> PROBLEM REQUIREMENTS: Your response to the data below should hold nothing except the lines from the one containing "Instruction: Open 陆逊 cat general card" down to the one containing "Task: Open the Analytics page", reproduced exactly and without pictures.

> RECORDS FOR THE TASK:

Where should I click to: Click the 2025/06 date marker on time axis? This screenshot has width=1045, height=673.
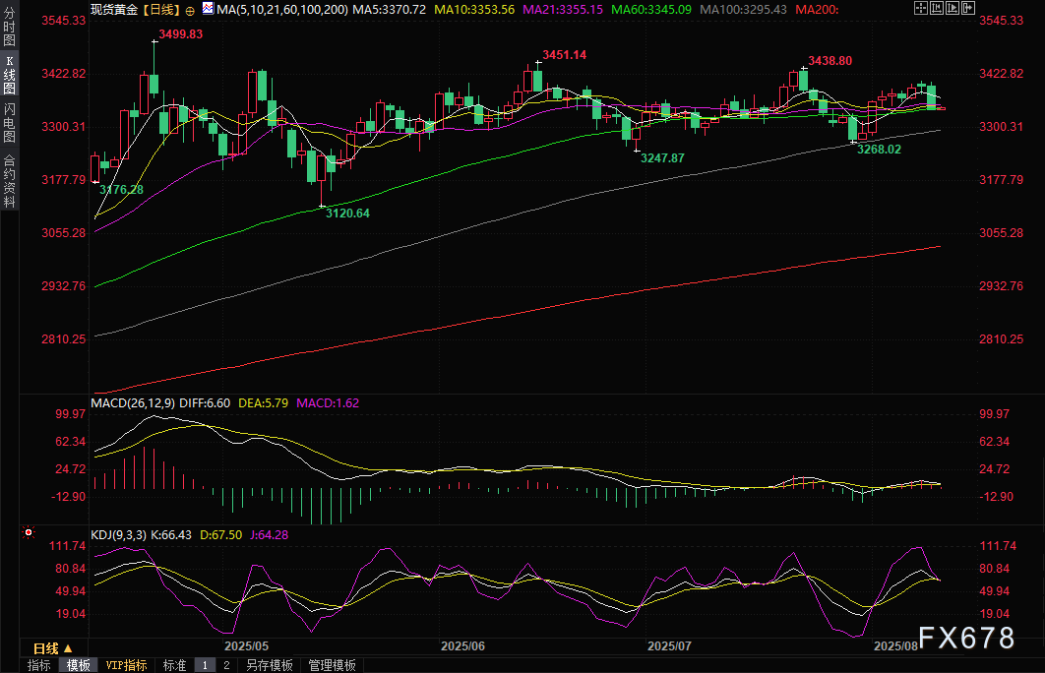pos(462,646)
==
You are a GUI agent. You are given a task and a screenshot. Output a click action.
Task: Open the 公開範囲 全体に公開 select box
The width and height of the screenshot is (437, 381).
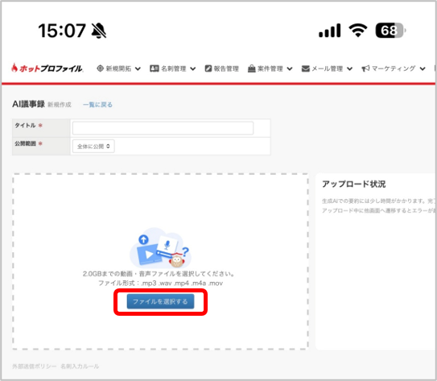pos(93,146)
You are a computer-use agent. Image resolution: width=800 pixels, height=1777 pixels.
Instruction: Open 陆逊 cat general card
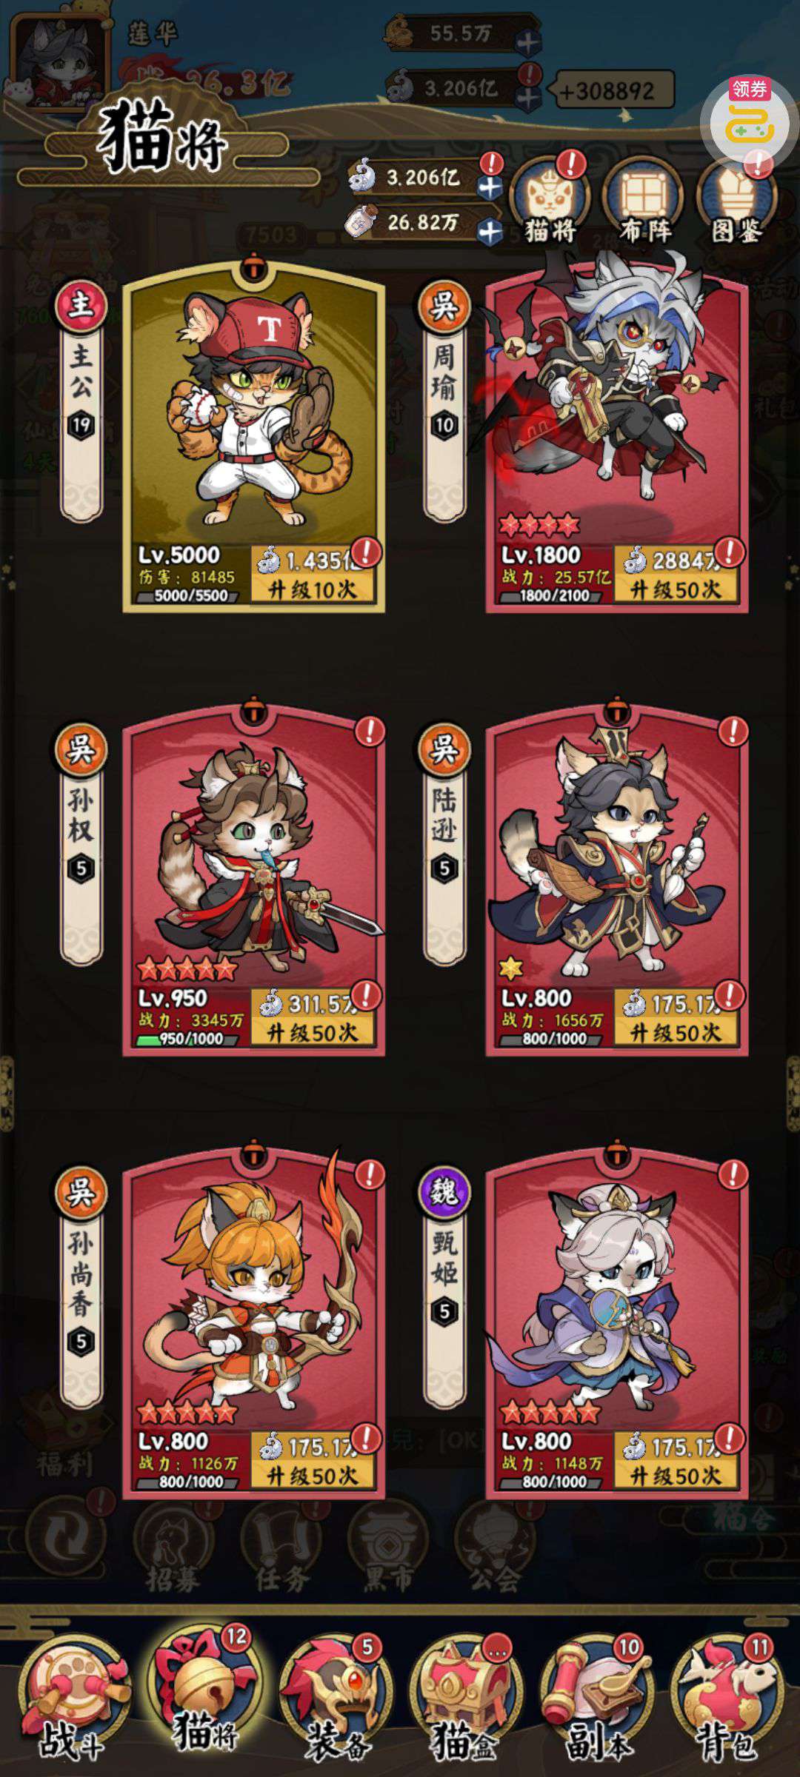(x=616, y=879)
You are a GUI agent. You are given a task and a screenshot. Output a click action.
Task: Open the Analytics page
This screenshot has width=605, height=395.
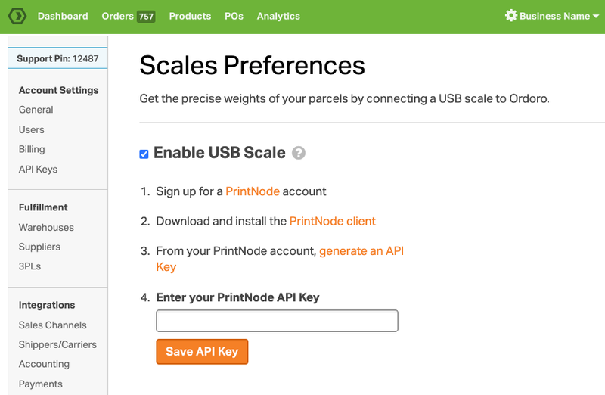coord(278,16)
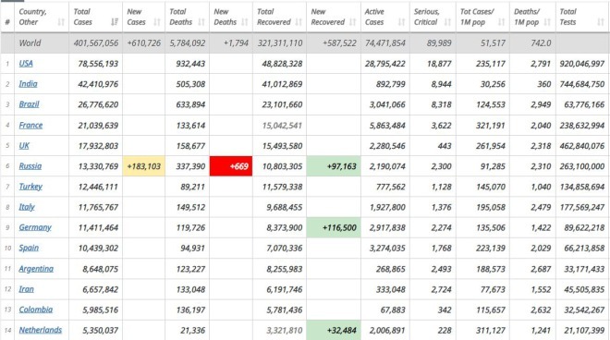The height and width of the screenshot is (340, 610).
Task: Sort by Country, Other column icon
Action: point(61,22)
--
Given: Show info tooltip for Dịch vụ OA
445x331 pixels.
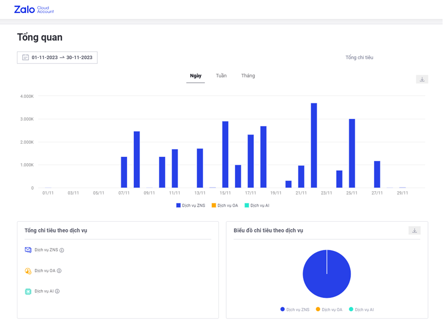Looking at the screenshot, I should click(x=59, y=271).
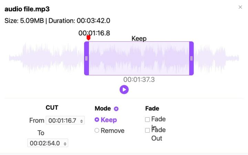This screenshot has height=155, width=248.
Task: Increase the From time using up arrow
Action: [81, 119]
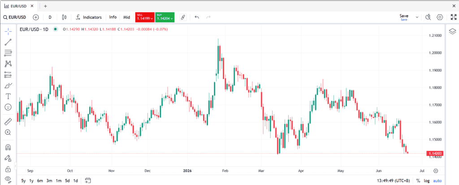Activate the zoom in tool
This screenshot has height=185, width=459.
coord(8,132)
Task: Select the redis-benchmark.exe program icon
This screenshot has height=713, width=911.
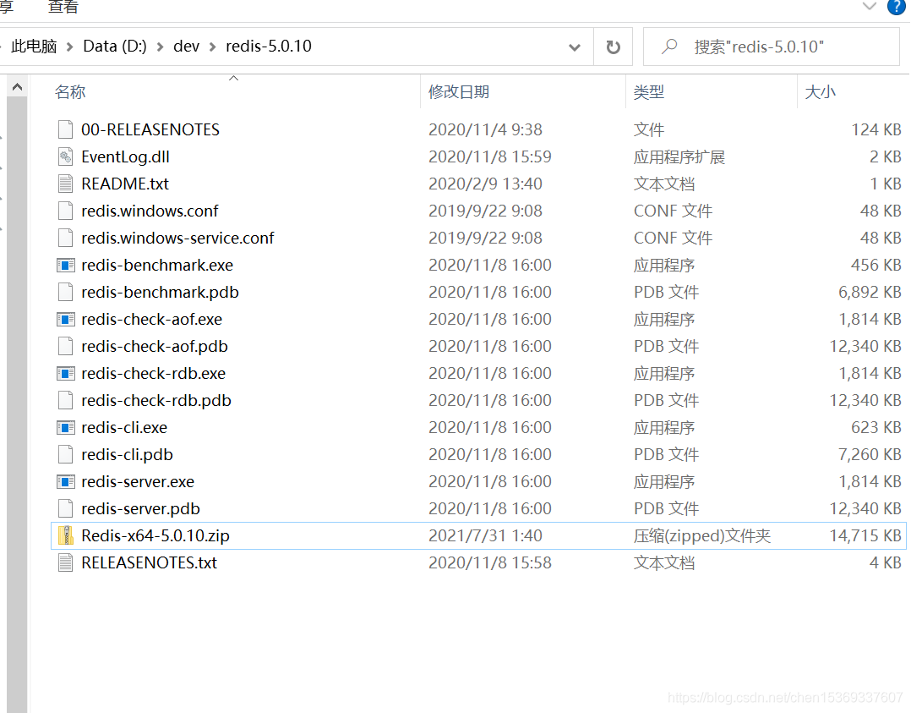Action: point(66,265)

> YOUR RESPONSE:
Instruction: Open 陆逊 cat general card
(x=616, y=879)
You are a GUI agent. You are given a task and a screenshot. Output a click action.
Task: Open the Analytics page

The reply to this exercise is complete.